Wednesday, February 09, 2005

Homespun blogger symposium Vol. XII

The question posed for this week by The Southern Conservative is as follows:
Do we have the right to insist and expect that the war against terror will not require a draft? The draft was an important element in the winning of the first two World Wars. The war on terror is another global war. What gives our generation the right to expect to abstain from the same duty our grandfathers and forefathers were called to?

As a simple counter question: So what gives someone the right to serve the same duty our grandfathers and forefathers were called to?

Service in the united states military has changed from being a burden to bear to retain your freedom to a privilege of those with pride in defending those freedoms that were fought so hard for in ages gone by. A draft of those that do not want to serve or that do not meet civic standards is simply no longer needed. There are enough volunteers to go around.

There are several reasons today why we do not require military service. All of them lead to the fact that we have enough volunteers. Many people have joined out of civic responsibility. Others have found that it makes good fiscal sense to join the military. Above all, a volunteer military is far superior to one that is forced to serve.

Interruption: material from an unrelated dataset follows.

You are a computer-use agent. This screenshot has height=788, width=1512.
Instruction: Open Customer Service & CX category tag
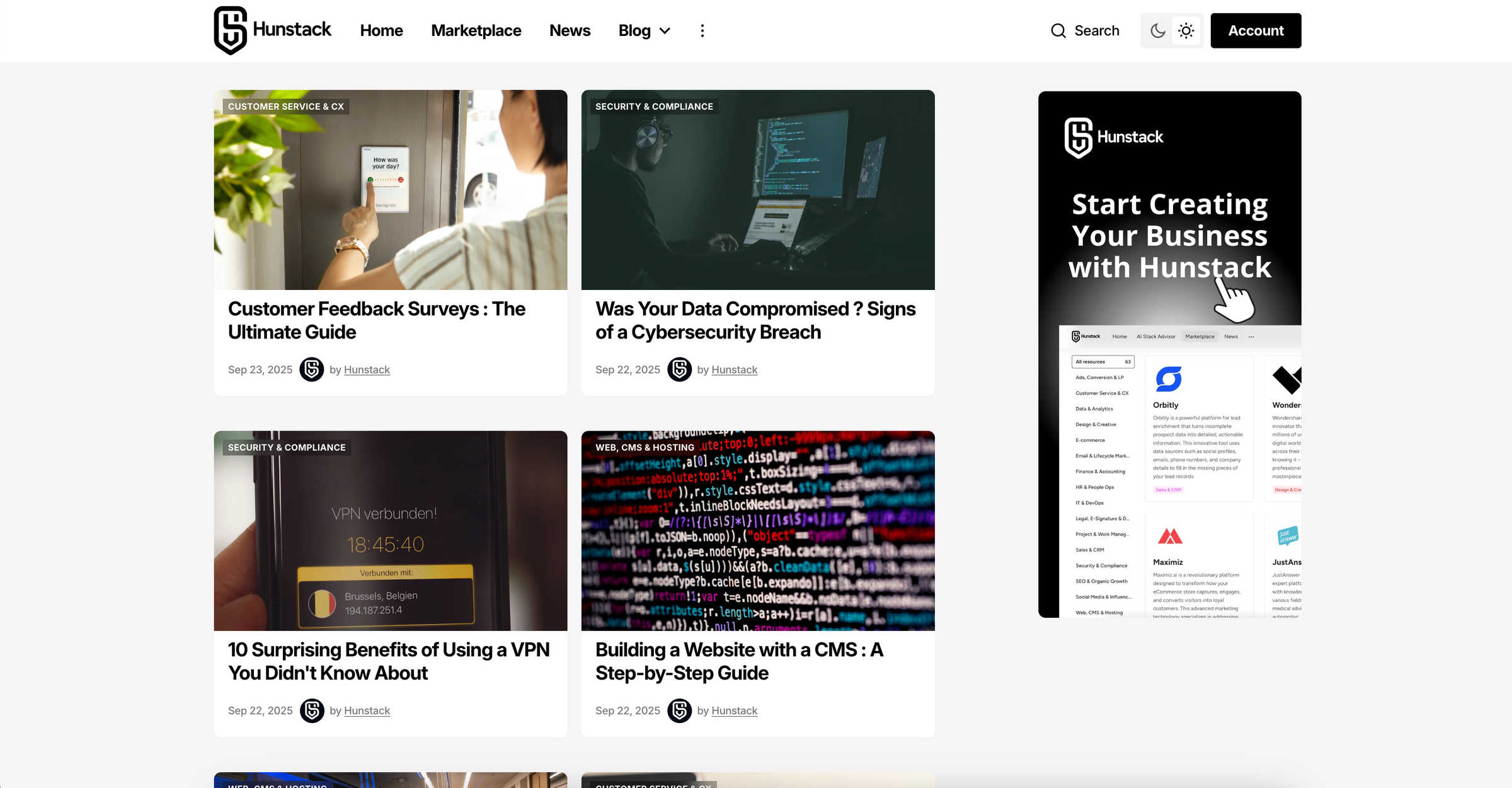pyautogui.click(x=286, y=107)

A sense of civic pride is something that effects many Americans on all sides of the political fences. There are no politics to having pride in the military. Neither Democrats, nor Republicans, nor independents find fault with the people who serve. Very few people look down on them. Those that do are usually ostracized by those that understand and respect the sacrifice these men and women give us.

The one individual that the public media has highlighted is Pat Tillman. He is just one of the many heroes in the military that have laid down their lives in defense of democracy. Many are still confused as to why he would throw away a multi-million dollar career in the NFL to serve in the military. It all boils down to the same reasons that multitudes of others have laid down their lives. You get the chance to be a real hero. It's a chance to give something back to the great land that raised you. You get the chance to do for your country what your forefathers did for you. There is no greater honor than to risk your life for others. It's no longer a requirement of American life. It's now a privilege.

Not everyone joins the military for pride. Many join because they have a sense of fiscal responsibility. Yes, the military has become the most stable, good paying job in America. You are provided with pay commensurate with your civilian counterparts. The average service member actually makes more than people with the same experience on average. Talk of military families on food stamps is greatly exaggerated. Yes, some service members with greater than two children below E-5 are on food stamps. Many service members are also on WIC for their children. What people fail to realize is that WIC and other services actually lower their requirements or even void them for military members. With support benefits like this service is no longer a requirement. It is a privilege.

It doesn't end there. All of your medical benefits are covered, free of charge. Your dependents are covered at the same rate as well, free. Your family's dental benefits are covered at an extremely reduced rate as well. Think you lose those benefits when you retire? That depends on what you want to do. You can continue on with Tricare at a rate so ridiculously low that they may as well be paying you, or you can go to a VA hospital for care. If you were actually medically separated, they'll even pay to retrain you into the field of your choice. I would consider free or cheap medical for life at quality facilities a privilege, not a requirement.

Speaking of college, many that do not want to live their lives in squalor with no education frequently join the military for the active duty tuition assistance programs that will pay up to 100 percent of your college tuition for as many years as you serve. The fountain is limitless. Once you've milked that end of the system for all it's worth you can milk it from the other side. The Montgomery G.I. bill will provide you with tuition coverage for years into the future. If that doesn't work for you, service members residing in Texas get completely free of charge college at the state run school of their choice. Free college in America is a privilege, not a requirement.

Other benefits are being planned for enactment every day. The plan to "double pay" for members collecting both medical and regular retirement pay has made headway every year since its inception. There is now a partial split or a kicker you get if you are receiving benefits from both pools of money. Someday soon those pools will be completely split and retired and disabled service members will receive two full checks from the government. Above that, I’m sure you've heard of the current talk on Capitol Hill to jack the maximum death benefits from 250,000 to half a million dollars. I would feel privileged to retire with people fighting for your this hard.

Many people feel that a draft would instill a sense of responsibility and order to the youth of America. That may be so, but at what cost? Would you force the integration with those that have pride in what they do, with those that are only there out of requirement? It would be non-conducive to a good strong military. It would not strengthen us. It would weaken us. The work of one willing man, or woman can do the work of several that are unwilling. Would you rather use the stubborn mule or the eager work horse? I would prefer to use the work horses of America.

It is a privilege. Not a requirement.

If you still believe that a draft is inevitable I have covered the topic previously in an article here. Bush will make no draft. It will still be our privilege to serve.